La fermeture d’un institut islamique à Colombes, en raison notamment d’affiches sans visage, met en lumière une question sensible : comment distinguer un signe religieux traditionnel d’un marqueur idéologique extrême et éviter de stigmatiser l’ensemble des croyants ?
1. Colombes : quand une esthétique devient une preuve
Le 13 mai 2025, la préfecture des Hauts-de-Seine a ordonné la fermeture administrative de l’Institut Lissen, situé à Colombes, soupçonné de « dérives islamistes ». L’établissement, officiellement dédié à l’enseignement des langues, est accusé de dissimuler une école coranique qui diffuserait une lecture rigoriste de l’islam. Ce sont notamment des affiches éducatives sans visage représentant des personnages stylisés qui ont été interprétées comme des indices d’un endoctrinement latent.

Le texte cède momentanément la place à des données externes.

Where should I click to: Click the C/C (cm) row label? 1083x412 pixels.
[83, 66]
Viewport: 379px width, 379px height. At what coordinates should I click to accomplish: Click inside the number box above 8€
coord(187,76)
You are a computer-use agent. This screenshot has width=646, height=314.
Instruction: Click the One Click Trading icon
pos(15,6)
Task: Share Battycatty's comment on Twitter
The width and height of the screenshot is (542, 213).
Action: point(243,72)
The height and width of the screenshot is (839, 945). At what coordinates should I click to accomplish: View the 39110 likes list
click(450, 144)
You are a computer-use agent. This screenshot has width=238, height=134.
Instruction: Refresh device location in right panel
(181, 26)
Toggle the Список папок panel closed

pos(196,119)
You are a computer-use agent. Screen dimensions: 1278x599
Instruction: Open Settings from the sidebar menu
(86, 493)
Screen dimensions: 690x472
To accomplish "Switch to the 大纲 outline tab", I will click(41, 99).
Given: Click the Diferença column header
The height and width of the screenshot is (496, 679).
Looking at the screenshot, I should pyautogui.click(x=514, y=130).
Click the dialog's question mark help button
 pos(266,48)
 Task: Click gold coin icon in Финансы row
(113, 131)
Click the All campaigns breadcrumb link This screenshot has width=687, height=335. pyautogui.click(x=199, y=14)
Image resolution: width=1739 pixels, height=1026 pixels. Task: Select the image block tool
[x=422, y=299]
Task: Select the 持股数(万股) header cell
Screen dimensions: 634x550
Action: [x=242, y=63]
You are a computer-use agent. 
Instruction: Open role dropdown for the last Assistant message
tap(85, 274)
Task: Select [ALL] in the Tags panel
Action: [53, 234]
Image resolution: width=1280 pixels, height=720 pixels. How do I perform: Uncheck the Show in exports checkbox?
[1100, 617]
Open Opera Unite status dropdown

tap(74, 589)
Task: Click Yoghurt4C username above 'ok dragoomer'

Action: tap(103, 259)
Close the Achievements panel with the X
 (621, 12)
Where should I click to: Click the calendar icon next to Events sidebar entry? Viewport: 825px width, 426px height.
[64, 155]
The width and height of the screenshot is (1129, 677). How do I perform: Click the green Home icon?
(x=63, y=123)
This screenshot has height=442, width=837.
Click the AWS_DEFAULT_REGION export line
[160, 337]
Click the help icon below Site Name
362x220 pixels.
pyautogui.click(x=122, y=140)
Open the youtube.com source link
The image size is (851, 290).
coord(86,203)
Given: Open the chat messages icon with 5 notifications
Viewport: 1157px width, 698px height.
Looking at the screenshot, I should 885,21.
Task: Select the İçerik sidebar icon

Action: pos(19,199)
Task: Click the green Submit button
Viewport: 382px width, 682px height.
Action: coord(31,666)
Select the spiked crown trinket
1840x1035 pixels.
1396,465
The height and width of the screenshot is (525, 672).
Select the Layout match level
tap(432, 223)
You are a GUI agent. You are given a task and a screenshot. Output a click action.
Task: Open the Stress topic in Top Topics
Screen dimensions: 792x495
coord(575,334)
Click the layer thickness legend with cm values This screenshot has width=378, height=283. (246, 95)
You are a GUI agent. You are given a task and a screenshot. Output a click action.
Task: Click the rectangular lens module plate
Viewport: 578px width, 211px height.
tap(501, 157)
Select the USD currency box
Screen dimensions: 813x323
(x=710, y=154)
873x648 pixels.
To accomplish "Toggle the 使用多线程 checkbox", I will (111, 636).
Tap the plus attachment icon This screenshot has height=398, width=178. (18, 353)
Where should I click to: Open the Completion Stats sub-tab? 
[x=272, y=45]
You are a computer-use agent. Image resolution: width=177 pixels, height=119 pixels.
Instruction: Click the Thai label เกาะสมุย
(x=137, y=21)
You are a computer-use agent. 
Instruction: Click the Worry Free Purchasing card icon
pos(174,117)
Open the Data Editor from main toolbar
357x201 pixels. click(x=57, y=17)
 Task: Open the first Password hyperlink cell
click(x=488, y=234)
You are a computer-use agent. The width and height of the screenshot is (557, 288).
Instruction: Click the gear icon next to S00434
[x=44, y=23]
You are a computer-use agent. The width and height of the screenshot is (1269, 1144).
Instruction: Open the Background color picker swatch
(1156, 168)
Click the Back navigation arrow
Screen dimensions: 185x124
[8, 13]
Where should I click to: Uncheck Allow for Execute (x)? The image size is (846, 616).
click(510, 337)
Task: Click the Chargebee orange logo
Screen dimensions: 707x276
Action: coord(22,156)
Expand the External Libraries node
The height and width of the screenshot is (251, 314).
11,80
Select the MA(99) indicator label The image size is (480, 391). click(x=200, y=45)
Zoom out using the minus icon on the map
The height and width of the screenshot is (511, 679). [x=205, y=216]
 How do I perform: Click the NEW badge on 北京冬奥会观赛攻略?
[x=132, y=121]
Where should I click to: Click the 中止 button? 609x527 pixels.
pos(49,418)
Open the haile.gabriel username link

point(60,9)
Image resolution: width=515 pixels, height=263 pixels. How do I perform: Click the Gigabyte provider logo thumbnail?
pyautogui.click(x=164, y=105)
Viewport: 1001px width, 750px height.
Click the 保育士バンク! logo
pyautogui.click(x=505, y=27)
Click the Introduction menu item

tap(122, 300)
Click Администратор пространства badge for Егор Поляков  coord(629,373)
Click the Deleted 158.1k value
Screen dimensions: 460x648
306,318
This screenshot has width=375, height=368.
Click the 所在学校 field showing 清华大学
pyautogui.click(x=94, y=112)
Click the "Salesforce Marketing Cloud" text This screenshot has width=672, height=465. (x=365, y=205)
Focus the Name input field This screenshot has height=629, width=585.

On apprend que ce seul élément iconographique a été jugé suffisamment inquiétant pour justifier une fermeture, en l’absence de prêches extrémistes ou d’enseignements explicitement violents. Cette décision interroge : l’usage d’illustrations sans visage peut-il raisonnablement être interprété comme un signal d’extrémisme ?
2. Une pratique largement répandue dans l’histoire et les écoles de l’islam
Contrairement à ce que cette décision pourrait laisser penser, l’absence de visage dans l’illustration n’est pas un fait nouveau ni marginaldans le monde musulman. Elle découle d’une tradition théologique ancienne issue de l’interprétation de certains hadiths, qui recommandent d’éviter la représentation des êtres vivants dans une optique de lutte contre l’idolâtrie. Le Coran lui-même ne contient aucune interdiction explicite à ce sujet.
Les quatre grandes écoles juridiques sunnites (hanafite, malikite, shafi’ite, hanbalite) adoptent des positions nuancées sur la question :
- L’école hanbalite, influente en Arabie saoudite, est la plus stricte, interdisant presque toute représentation humaine.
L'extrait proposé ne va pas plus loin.